A United Nations-brokered peace agreement, signed by 11 countries, led to the deployment of a U.N. intervention force. Its goal is to neutralize armed groups. But reports continue of Democratic Forces for the Liberation of Rwanda (FDLR) rebels in Congo fighting Rwanda, as well as M23 rebels fighting the established government in Congo.
The Reuters news agency reported that a U.N. analysis showed military officers from Rwanda and Congo were still fueling violence through their support of rival groups, despite the peace deal and intervention force.
The eastern region of Congo has been the scene of recurring violence since 1998, with more than 50 armed groups having operated in the area, leading to an estimated four million deaths.
“The public still remembers our complicity in allowing genocide in Rwanda to go on,” Christie said. “But when it comes to the millions who have been killed in the DRC, right next door to Rwanda … the public is far too silent.
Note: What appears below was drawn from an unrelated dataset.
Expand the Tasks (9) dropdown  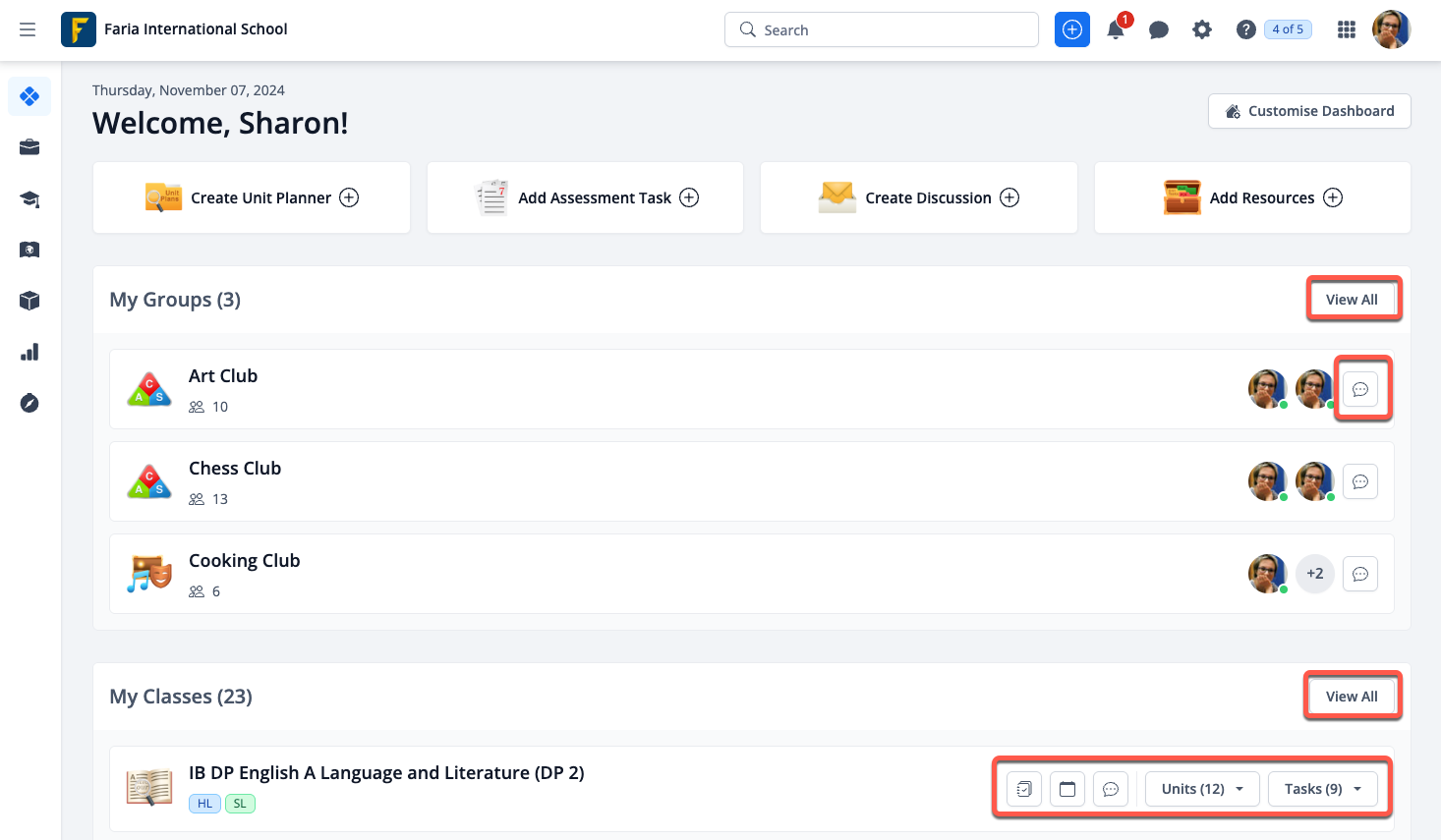tap(1322, 789)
That is tragic.”
He added that the news media need to report on the role of the Rwanda, Burundi and Uganda governments in the violence in the eastern region of Congo, as well as on who profits from sustaining the conflict.
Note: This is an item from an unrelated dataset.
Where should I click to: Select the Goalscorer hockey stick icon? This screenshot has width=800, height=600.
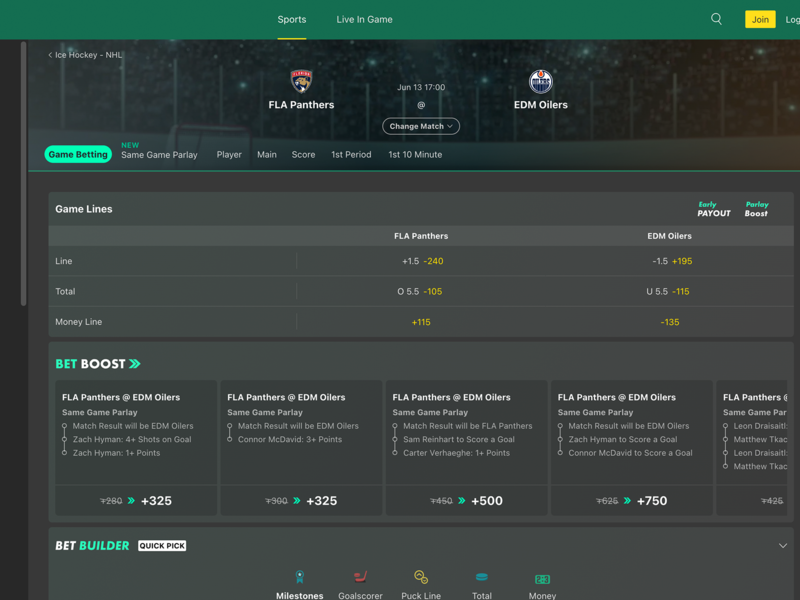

Ntambo thanked Christie and Childers, calling them “true friends” for helping him and a delegation meet in Washington last September with members of Congress, the State Department and the Obama administration.
The 30-member delegation of religious and civil society leaders brought a petition with more than one million signatures, calling for peace and dialog with Rwanda, but also accusing that country of war crimes and ongoing interference in Congo’s internal affairs.
“Rwanda is killing our people” Ntambo said in testifying Sept. 19 before a U.S. House of Representatives subcommittee.
*Omadjela is director of communications and development for the United Methodist Central Congo Episcopal Area.